Wednesday, April 10, 2024
does space have any natural coordinates?
How about the least age?
How do you stay in the same spot?
time is different everywhere
I guess at the start of the big bang, time was the same, that is zero, and the rate of change was the same.
That all changed immediately, and neither measure has ever been the same since.
Measuring time has its problems, because you cannot talk about a point in space. Really you can only talk about the track of the clock itself. And to do anything useful you have to have two clocks that do separate tracks through space time before meeting up again.
Now two identical clocks left in the same place at the same time , will stay the same of course. But if one was dropped off the earth in a 'stationary position' and wait for the earth to do a loop round the sun and then to jump back onto the earth, the times are going to be very different. But neither one is special. They are both orbiting the centre of the galaxy.
It is difficult to see how one does not get inconsistencies in this whole operation, and maybe that would be worth looking at to discover some better understanding of the nature of time.
Basically the question is how do you arrange how to meet up at the pub at lunch time.
you could arrange a line of specially chosen clocks in a line. And walk done the line with the clock stationary, or even going backwards in time.
Even more peculiar is that clocks attached to radio waves from the big bang would not even have started.
So if you look at the universe at time zero, ( that is those places with clocks at time zero) you would see everywhere that these photons eventually went in the future illuminated by these initial photons.

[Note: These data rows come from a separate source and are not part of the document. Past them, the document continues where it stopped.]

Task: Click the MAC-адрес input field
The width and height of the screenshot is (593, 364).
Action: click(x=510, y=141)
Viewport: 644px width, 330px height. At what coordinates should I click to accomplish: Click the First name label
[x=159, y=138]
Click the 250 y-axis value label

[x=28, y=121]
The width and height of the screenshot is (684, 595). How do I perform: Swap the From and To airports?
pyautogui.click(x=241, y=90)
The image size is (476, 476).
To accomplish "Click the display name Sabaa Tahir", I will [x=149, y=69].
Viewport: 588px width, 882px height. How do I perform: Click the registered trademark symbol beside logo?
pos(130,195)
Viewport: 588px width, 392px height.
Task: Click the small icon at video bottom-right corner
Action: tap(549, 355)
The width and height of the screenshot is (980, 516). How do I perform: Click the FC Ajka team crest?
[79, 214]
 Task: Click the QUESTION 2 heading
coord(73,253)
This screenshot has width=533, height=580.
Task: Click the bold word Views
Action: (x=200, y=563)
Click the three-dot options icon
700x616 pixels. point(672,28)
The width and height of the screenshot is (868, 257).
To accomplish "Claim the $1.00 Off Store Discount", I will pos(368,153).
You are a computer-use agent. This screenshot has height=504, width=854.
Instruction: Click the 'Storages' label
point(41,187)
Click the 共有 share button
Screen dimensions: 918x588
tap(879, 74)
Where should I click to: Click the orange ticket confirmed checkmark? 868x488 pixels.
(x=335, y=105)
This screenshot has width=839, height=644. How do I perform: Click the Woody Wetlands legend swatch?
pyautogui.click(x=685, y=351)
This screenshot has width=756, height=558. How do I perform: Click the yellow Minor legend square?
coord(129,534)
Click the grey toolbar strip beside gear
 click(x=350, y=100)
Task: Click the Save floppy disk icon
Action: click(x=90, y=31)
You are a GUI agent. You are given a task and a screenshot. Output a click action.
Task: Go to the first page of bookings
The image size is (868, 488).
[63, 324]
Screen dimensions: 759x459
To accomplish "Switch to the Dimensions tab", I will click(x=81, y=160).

This would include where they had been bent round future objects that did not exist at time zero.
This is all completely bonkers. Maybe the conclusion is that these clocks really don't exist or cannot conceptually travel. Or maybe that light cannot actually travel at the speed if light, and maybe these clocks always move forward just a little.
Talk about weird.
And presumably plenty of these photons are still out there in the background radiation, waiting to illuminate something.